If an organization is able to live up to its core values even in the busiest of times, you know they are doing something right. United for a Fair Economy (UFE) is doing something right. I couldn’t think of a softer landing into a 9-5 office job than my last two weeks. I flew into the organization at a busy time: it is the end of the fiscal year and the team had just held a training and retreat in the weeks before Zach, a fellow intern, and I began. Despite the hubbub, the office feels like a community. People care that others take time for themselves, they check in on each other, share stories about life outside the office, and the work that we do is done in collaboration.
This atmosphere is important because United for a Fair Economy is an organization built on a long-term vision of challenging the inequitable concentration of wealth in the US, with an eye to the race, gender, and power dynamics at the core of this inequality.
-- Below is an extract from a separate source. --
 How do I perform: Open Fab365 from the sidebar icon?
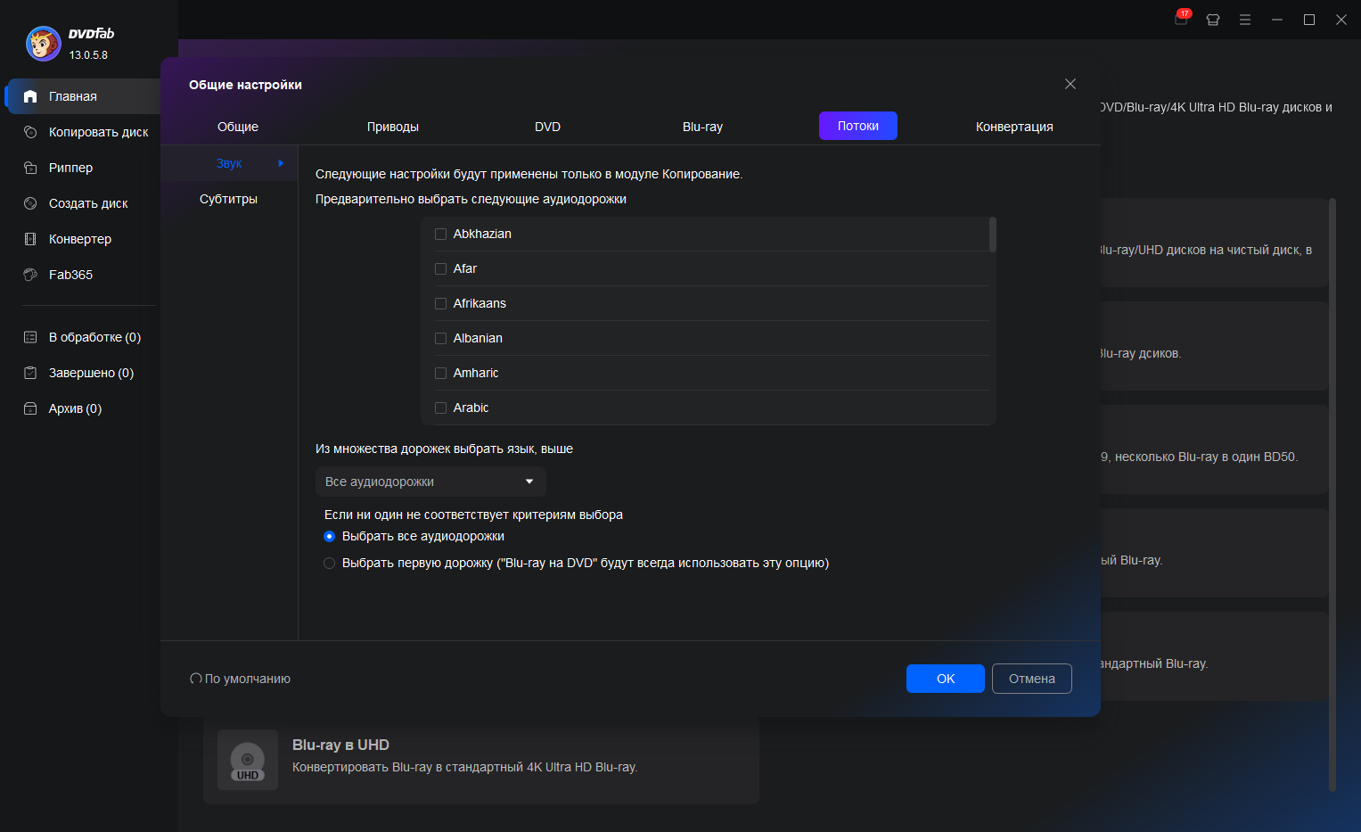click(x=30, y=275)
UFE understands that this long-term vision can only be accomplished if the people at the forefront of these issues and movements care for themselves and each other. The organization does this by training community organizers in healing and transformative justice techniques, but it also does this by integrating these practices into the ethos of the organization. For me, this was a breath of fresh air.
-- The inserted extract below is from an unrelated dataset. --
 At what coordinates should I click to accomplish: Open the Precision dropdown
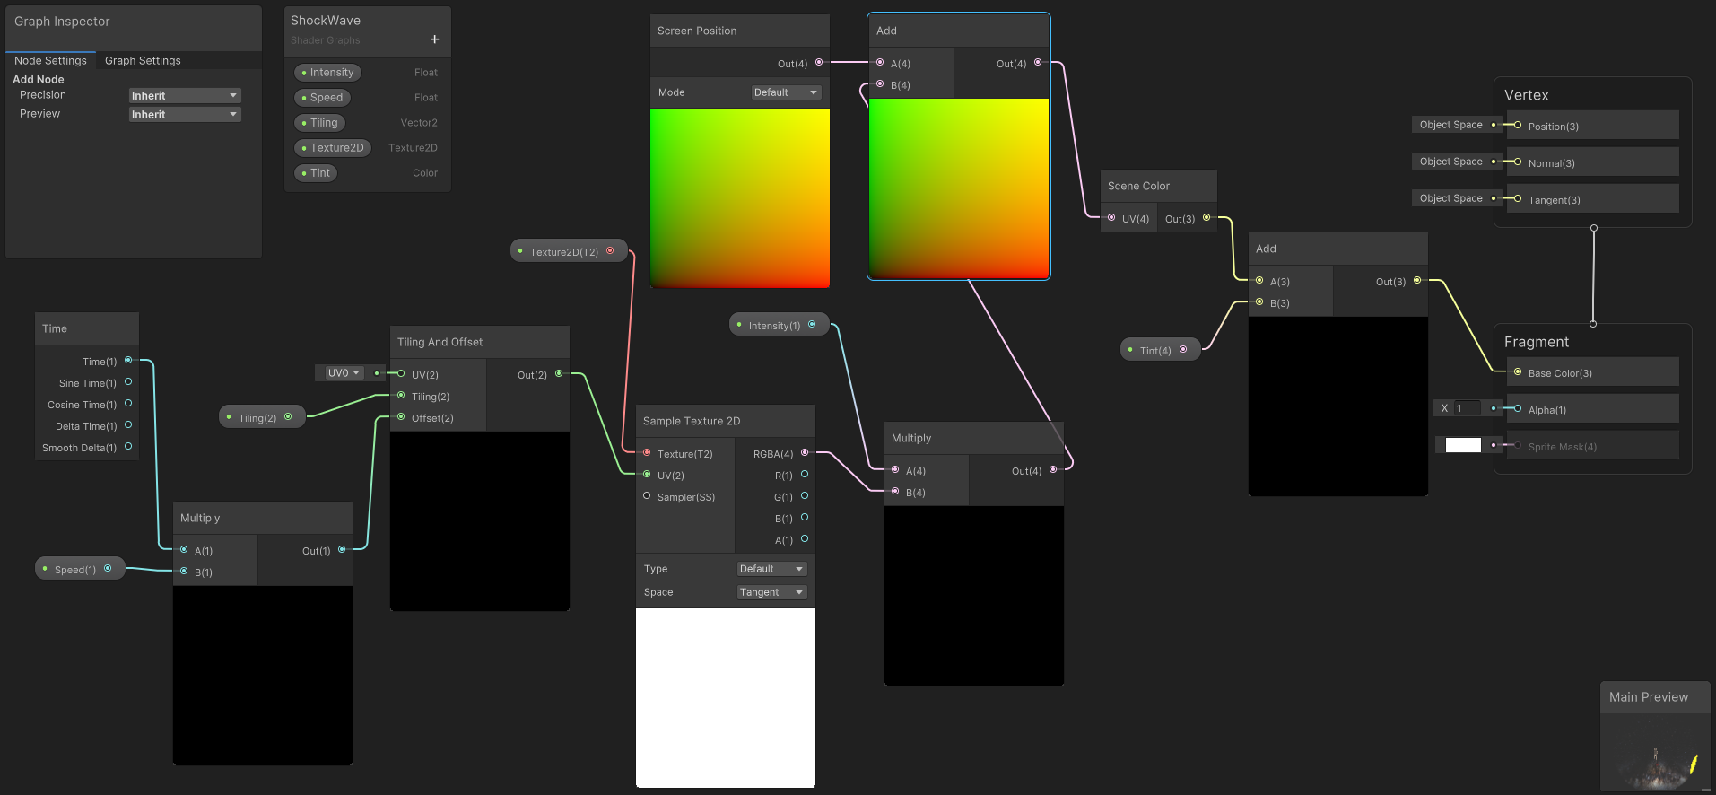[185, 96]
Healing justice is a newer addition to the work of UFE, but in September, United for a Fair Economy will be celebrating 25 years of movement-building for economic justice. They do this work through popular economic education, training of movement leaders, creative communications such as infographics and accessible publications on the racial wealth divide, a Responsible Wealth program that mobilizes the wealthy to advocate for economic mobility, and more. I am excited to spend my summer with such a driven, value-based organization that has been successful in turning that vision into tangible skills and action to move efforts forward in a broad, long-listing way.
I was drawn to UFE because of my studies and movement work in the area of economic justice, not only because it aligned with my personal and academic interests, but because the economic analysis and the broader picture have been missing from much of the individual campaign work that I have been involved in. The work that I will be doing this summer will largely be development work: helping to process donations, preparing for the anniversary celebration, and doing grant research, among other things. I am learning a lot about how an organization like UFE functions, which comes with valuable skills that I will take with me into other work environments. By interning at United for a Fair Economy I am able to support the work of an organization that is invaluable in a national effort for economic justice, an organization that I believe in.